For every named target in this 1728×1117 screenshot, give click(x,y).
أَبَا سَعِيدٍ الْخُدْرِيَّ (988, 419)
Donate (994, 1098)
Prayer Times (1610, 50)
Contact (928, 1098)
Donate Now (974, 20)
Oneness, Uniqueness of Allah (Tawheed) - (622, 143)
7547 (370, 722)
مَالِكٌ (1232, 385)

_YOUR ASSIGNMENT_:
All lines from the one that holds "Contact (928, 1098)" through the end of the records are to be returned exactly, including both boundary lines, and no others.

_ANSWER TO THIS TASK_:
Contact (928, 1098)
Donate Now (974, 20)
Oneness, Uniqueness of Allah (Tawheed) - (622, 143)
7547 (370, 722)
مَالِكٌ (1232, 385)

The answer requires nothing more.